Glucosamine hydrochloride 500 mg Chondroitin sulfate sodium 500 mg

Excipients:

dibasic calcium phosphate, microcrystalline cellulose, croscarmellose sodium, stearic acid, magnesium stearate.

Orally; adults and children over 15 years of age are prescribed 1 tablet 2 times a day for the first three weeks; 1 tablet 1 time per day for the next weeks and months.

Interventions

ARTNEO

Dietary Supplement: undenatured collagen type II, methylsulfonylmethane, boswellia serrata, vitamin D3 (cholecalciferol), vitamin C (ARTNEO)

Release form: capsules with an average weight of 585 mg.
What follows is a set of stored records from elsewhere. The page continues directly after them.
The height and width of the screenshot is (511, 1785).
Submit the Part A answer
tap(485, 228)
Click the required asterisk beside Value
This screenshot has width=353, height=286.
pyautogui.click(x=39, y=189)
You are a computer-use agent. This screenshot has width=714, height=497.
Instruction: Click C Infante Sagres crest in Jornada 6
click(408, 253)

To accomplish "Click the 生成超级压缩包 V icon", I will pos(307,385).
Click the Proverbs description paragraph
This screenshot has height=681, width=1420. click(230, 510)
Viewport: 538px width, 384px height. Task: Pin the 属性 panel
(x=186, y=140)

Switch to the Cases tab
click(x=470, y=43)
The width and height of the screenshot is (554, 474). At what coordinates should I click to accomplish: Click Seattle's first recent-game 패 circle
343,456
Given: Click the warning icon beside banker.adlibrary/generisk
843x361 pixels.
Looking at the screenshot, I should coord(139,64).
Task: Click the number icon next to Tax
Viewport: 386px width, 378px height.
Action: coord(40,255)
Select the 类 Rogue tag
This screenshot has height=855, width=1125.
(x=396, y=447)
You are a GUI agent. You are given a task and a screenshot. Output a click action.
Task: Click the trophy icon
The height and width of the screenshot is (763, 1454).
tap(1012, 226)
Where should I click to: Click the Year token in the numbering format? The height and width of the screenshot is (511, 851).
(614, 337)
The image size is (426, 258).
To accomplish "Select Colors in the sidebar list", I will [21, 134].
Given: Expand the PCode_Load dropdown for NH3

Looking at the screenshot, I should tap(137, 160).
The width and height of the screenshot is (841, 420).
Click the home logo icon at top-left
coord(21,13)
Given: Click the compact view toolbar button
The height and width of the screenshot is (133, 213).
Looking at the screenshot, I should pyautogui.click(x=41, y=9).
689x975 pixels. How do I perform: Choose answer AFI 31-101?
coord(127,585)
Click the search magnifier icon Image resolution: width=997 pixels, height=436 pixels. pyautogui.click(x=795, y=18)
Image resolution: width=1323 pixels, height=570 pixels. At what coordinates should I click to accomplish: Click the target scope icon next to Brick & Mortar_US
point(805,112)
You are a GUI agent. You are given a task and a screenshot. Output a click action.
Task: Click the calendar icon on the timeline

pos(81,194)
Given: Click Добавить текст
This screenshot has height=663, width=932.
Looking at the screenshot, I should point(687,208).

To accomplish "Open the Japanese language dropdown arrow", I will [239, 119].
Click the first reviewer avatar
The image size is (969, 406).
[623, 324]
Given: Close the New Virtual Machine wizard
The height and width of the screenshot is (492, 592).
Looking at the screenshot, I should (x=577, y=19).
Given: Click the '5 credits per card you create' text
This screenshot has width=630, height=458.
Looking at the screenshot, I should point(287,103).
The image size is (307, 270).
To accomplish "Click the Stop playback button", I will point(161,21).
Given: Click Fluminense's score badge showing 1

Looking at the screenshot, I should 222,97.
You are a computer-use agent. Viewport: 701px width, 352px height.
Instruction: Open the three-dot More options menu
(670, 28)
Active ingredients: MCM (methylsulfonylmethane) 300 mg, vitamin C (ascorbic acid) 80 mg, boswellia extract (65% boswellic acids) 50.05 mg, undenatured (native) type II collagen 40 mg, vitamin D3 (cholecalciferol) 400 IU.

Suggested Use: Adults, 1 capsule daily with meals.

Intervention Type: DIETARY_SUPPLEMENT

Artra

Active ingredients:

Glucosamine hydrochloride 500 mg Chondroitin sulfate sodium 500 mg

Excipients:

dibasic calcium phosphate, microcrystalline cellulose, croscarmellose sodium, stearic acid, magnesium stearate.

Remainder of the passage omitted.